William Butler Yeats (1865 – 1939) was an Irish poet and one of the foremost figures of 20th-century literature. He was pillar of the Irish literary establishment and in his later years served 2 terms as a Senator of the Irish Free State.

On 14 November 1923 he was awarded the Nobel Prize in Literature, the first Irish citizen to achieve such an accolade.The prize was awarded to Yeats ‘for his always inspired poetry, which in a highly artistic form gives expression to the spirit of a whole nation’.

Somewhat surprised by the award, Yeats would later write in his autobiography: "Early in November (1923) a journalist called to show me a printed paragraph saying that the Nobel Prize would probably be conferred upon Herr Mann, the distinguished novelist, or upon myself, I did not know that the Swedish Academy had ever heard my name".

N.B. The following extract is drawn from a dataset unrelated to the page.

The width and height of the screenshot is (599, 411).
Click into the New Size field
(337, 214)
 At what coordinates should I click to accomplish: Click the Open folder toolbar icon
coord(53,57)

The news of the award was widely praised in Ireland with members of the lower house of the Irish parliament (Dáil Éireann) proudly announcing that it had placed Ireland on the international stage.

For many people Yeats was one of the few writers whose greatest works were written after the award of the Nobel Prize. The publication of his poetry which included “The Wild Swans at Coole” (1919), “Michael Robartes and the Dancer” (1921), “The Tower” (1928), “The Winding Stair and Other Poems” (1933), and “Last Poems and Plays” (1940), made him one of the outstanding and most influential twentieth-century poets writing in English.